(RAW DATA):
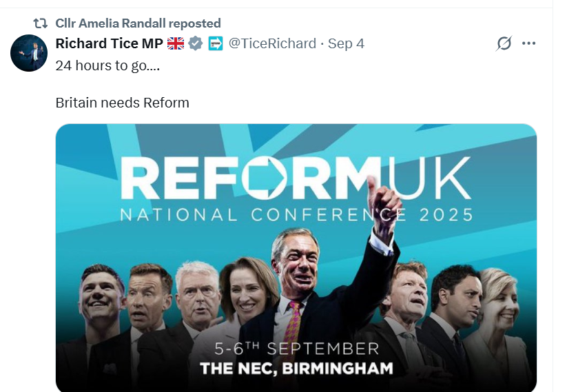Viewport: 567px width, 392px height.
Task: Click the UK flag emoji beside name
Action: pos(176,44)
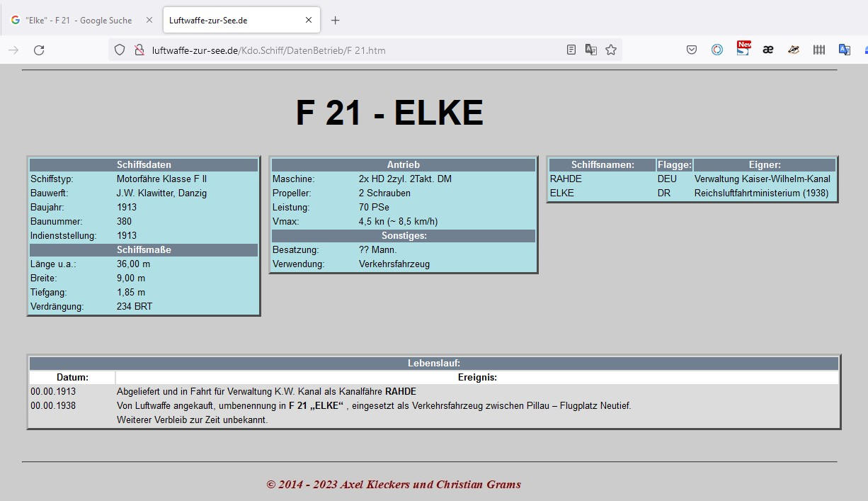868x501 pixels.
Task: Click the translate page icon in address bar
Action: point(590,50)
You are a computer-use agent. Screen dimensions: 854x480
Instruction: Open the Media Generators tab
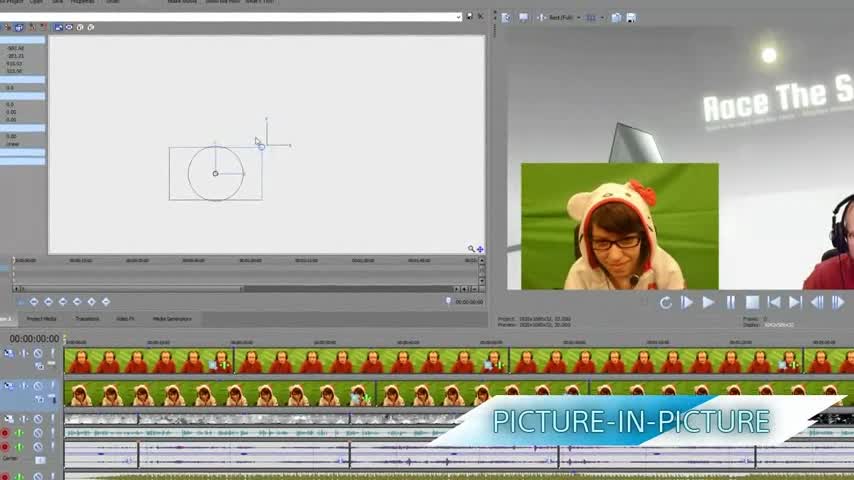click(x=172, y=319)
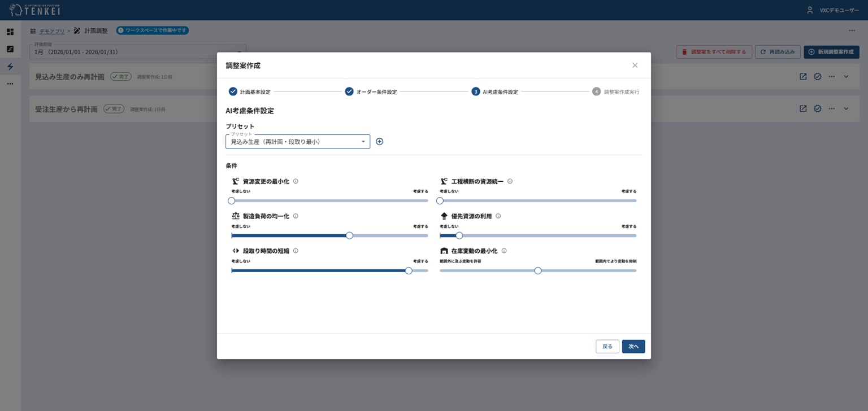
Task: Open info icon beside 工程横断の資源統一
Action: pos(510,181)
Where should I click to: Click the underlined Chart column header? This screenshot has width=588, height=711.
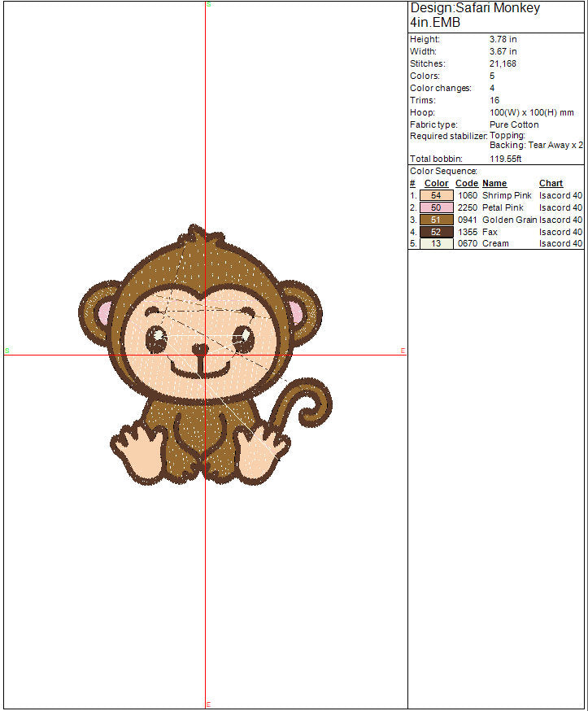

(EXERCISE BRIEF):
Reproduce, word for word, every line from the one that contains "Instruction: Open the Media Generators tab" to the end of the data, including both ends; omit all pictures.

(WRITTEN REPLY):
Instruction: Open the Media Generators tab
click(x=172, y=319)
Task: Open info icon beside 工程横断の資源統一
Action: pos(510,181)
Where should I click to: Click the underlined Chart column header? This screenshot has width=588, height=711.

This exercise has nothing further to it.